Records from a data collection:
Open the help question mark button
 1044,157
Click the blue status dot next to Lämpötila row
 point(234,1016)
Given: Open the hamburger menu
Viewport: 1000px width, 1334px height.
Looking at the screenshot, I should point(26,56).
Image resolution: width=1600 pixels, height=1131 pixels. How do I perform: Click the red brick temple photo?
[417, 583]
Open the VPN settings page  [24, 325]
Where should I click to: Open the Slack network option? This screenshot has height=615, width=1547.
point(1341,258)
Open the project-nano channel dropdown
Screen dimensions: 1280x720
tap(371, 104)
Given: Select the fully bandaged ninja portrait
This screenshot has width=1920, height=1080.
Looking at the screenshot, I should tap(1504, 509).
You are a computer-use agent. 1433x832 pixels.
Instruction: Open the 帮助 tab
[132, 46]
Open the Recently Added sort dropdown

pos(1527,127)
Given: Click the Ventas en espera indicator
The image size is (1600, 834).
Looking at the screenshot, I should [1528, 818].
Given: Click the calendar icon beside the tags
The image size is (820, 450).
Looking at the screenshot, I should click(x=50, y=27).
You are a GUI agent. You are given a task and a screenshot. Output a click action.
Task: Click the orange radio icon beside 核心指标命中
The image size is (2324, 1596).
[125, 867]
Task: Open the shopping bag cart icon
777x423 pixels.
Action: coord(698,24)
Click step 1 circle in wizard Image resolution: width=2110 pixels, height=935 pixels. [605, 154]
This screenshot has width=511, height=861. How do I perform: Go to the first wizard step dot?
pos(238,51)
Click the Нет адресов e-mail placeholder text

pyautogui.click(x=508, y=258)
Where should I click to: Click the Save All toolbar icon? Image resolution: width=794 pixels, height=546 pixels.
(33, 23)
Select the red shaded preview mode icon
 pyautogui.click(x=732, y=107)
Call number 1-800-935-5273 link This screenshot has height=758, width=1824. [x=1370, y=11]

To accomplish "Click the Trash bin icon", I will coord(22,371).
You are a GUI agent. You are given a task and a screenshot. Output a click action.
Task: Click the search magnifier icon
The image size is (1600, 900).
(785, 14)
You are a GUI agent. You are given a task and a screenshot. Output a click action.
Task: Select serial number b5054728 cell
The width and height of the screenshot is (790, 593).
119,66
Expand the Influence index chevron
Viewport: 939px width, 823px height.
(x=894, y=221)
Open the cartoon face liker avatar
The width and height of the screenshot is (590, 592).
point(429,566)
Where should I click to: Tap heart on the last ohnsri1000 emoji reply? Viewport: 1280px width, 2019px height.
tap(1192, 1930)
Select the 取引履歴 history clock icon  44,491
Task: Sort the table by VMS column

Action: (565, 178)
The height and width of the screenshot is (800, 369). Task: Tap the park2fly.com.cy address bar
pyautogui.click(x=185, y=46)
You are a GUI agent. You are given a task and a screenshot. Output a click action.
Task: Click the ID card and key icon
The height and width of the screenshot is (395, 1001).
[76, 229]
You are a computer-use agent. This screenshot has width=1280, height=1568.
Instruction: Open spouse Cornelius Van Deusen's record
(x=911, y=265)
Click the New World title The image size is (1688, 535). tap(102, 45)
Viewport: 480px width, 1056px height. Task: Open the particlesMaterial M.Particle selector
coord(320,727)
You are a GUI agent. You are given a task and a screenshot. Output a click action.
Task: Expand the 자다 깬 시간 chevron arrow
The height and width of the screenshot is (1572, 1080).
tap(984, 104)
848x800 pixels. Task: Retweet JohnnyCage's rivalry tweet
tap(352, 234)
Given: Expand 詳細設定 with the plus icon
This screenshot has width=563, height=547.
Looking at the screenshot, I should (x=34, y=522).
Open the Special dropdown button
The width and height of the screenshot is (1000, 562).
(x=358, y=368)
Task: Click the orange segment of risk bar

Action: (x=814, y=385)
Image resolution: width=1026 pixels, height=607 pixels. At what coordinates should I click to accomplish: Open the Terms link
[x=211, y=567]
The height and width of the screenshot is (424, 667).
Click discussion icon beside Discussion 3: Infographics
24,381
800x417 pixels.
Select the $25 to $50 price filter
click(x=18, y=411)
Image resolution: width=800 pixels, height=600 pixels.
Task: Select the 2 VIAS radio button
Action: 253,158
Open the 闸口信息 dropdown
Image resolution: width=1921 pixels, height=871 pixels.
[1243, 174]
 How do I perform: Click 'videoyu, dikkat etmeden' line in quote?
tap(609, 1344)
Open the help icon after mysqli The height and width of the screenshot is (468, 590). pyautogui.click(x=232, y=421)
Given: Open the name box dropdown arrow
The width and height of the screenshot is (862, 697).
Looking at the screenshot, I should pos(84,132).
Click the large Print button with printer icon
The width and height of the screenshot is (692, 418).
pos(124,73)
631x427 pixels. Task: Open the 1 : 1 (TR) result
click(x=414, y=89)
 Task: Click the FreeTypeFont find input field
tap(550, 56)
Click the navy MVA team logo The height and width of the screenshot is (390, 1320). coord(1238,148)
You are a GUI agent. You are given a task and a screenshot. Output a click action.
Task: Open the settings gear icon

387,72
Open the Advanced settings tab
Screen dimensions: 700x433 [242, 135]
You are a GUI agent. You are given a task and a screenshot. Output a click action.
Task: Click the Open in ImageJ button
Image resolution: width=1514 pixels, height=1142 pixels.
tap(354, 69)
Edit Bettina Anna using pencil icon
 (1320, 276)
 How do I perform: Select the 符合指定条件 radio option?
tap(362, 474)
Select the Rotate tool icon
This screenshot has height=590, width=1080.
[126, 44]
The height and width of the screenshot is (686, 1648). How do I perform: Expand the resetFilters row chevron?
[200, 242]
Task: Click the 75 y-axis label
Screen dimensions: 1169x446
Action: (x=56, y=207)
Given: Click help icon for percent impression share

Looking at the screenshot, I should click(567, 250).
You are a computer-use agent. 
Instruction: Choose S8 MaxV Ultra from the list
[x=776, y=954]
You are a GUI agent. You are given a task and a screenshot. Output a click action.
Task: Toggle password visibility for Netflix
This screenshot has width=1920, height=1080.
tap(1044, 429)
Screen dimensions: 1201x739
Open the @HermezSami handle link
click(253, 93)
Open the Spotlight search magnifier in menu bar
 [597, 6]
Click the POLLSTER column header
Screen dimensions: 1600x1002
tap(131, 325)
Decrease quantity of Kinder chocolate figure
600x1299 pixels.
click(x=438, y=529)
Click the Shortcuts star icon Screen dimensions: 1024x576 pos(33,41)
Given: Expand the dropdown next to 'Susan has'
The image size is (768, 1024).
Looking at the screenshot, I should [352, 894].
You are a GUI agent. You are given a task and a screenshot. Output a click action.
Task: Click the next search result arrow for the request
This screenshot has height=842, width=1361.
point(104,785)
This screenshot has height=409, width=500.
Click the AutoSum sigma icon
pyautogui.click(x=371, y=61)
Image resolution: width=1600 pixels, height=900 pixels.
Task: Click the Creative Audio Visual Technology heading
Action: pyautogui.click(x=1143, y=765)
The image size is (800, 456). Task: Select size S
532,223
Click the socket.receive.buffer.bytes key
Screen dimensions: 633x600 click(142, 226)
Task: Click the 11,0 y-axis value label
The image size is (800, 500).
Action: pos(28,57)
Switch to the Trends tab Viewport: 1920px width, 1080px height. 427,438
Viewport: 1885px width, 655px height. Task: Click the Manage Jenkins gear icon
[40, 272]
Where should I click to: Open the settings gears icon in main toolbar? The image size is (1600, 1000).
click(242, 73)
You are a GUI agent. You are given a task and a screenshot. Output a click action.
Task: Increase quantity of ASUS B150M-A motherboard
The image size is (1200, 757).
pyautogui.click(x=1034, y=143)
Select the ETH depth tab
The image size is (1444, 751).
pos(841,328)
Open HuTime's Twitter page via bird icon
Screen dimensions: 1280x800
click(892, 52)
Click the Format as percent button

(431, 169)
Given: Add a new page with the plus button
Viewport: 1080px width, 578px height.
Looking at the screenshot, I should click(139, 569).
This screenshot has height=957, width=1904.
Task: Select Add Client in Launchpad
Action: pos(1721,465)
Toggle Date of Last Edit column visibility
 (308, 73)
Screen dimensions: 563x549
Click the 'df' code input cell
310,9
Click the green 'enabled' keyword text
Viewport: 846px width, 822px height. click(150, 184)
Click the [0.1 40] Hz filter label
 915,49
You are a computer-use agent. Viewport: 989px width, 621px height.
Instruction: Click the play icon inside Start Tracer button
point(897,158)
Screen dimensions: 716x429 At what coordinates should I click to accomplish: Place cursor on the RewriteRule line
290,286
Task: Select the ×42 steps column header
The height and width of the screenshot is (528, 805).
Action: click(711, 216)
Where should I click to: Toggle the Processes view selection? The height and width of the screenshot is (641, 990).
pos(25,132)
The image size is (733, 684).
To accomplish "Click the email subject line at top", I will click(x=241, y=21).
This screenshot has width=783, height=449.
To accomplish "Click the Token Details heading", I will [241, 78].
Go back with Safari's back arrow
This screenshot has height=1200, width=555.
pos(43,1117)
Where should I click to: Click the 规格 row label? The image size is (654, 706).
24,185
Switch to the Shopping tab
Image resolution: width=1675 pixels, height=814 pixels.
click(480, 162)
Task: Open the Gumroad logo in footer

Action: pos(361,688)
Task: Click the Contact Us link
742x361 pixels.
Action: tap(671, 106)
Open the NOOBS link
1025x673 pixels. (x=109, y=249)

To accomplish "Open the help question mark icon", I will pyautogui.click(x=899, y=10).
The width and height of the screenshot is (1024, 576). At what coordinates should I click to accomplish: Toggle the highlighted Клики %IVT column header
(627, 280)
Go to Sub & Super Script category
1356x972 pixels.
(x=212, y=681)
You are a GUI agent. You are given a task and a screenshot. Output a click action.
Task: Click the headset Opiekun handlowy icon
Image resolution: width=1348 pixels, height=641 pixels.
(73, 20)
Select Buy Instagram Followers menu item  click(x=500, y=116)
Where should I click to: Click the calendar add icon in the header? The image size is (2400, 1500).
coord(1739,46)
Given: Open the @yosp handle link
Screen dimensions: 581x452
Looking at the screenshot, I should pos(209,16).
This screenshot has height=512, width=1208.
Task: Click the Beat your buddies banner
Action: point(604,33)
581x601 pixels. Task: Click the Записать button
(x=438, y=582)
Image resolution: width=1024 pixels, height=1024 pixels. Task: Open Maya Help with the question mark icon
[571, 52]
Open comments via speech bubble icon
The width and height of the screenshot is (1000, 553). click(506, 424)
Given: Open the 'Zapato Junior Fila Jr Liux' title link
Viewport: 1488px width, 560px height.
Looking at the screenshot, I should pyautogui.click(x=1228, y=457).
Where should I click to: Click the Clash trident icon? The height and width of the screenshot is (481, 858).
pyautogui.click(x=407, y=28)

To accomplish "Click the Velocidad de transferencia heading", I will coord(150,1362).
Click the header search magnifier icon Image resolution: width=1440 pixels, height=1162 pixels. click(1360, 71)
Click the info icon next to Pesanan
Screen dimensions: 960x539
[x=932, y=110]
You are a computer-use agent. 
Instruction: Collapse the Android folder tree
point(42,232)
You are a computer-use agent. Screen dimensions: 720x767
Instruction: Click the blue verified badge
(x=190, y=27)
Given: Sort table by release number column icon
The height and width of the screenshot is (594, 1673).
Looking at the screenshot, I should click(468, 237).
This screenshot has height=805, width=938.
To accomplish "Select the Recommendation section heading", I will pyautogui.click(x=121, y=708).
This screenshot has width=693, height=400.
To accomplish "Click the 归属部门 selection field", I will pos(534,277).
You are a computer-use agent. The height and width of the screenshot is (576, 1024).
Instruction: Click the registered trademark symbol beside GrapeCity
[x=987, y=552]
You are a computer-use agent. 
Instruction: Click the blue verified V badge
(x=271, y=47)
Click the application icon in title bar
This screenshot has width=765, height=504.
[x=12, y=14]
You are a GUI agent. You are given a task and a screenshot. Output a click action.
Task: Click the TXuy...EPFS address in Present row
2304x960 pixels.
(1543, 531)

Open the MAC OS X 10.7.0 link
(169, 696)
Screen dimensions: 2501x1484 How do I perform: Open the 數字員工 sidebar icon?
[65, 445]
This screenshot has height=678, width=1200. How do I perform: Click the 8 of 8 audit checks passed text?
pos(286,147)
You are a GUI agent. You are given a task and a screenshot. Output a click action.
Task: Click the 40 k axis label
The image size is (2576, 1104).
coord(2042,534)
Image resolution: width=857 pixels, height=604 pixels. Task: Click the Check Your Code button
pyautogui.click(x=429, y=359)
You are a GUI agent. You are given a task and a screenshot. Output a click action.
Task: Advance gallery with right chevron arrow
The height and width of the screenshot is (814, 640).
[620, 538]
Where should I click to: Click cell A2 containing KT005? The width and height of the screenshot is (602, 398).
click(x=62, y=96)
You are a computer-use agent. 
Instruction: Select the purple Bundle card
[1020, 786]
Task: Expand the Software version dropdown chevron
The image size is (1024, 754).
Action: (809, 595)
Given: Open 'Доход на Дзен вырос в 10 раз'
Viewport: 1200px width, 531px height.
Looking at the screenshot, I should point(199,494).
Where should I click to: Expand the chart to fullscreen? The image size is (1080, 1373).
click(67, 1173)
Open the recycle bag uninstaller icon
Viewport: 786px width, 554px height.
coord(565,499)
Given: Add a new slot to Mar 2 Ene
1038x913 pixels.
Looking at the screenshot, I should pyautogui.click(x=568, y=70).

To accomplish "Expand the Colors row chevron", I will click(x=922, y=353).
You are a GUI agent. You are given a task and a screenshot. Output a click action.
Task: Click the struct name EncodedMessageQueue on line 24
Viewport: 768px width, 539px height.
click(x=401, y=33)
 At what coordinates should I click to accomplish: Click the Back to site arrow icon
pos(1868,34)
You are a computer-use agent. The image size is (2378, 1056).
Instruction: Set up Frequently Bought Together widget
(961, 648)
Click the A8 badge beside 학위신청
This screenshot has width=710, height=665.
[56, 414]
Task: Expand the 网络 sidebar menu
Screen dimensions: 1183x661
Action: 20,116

What the exercise asks → Please retype the data exactly as it stands, from its first line down to the line that contains "Click step 1", then stop.

Answer →
Open the help question mark button
 1044,157
Click the blue status dot next to Lämpötila row
 point(234,1016)
Given: Open the hamburger menu
Viewport: 1000px width, 1334px height.
Looking at the screenshot, I should point(26,56).
Image resolution: width=1600 pixels, height=1131 pixels. How do I perform: Click the red brick temple photo?
[417, 583]
Open the VPN settings page  [24, 325]
Where should I click to: Open the Slack network option? This screenshot has height=615, width=1547.
point(1341,258)
Open the project-nano channel dropdown
Screen dimensions: 1280x720
tap(371, 104)
Given: Select the fully bandaged ninja portrait
This screenshot has width=1920, height=1080.
Looking at the screenshot, I should tap(1504, 509).
You are a computer-use agent. 1433x832 pixels.
Instruction: Open the 帮助 tab
[132, 46]
Open the Recently Added sort dropdown

pos(1527,127)
Given: Click the Ventas en espera indicator
The image size is (1600, 834).
Looking at the screenshot, I should [1528, 818].
Given: Click the calendar icon beside the tags
The image size is (820, 450).
Looking at the screenshot, I should click(x=50, y=27).
You are a GUI agent. You are given a task and a screenshot. Output a click action.
Task: Click the orange radio icon beside 核心指标命中
The image size is (2324, 1596).
[125, 867]
Task: Open the shopping bag cart icon
777x423 pixels.
Action: coord(698,24)
Click step 1 circle in wizard Image resolution: width=2110 pixels, height=935 pixels. [605, 154]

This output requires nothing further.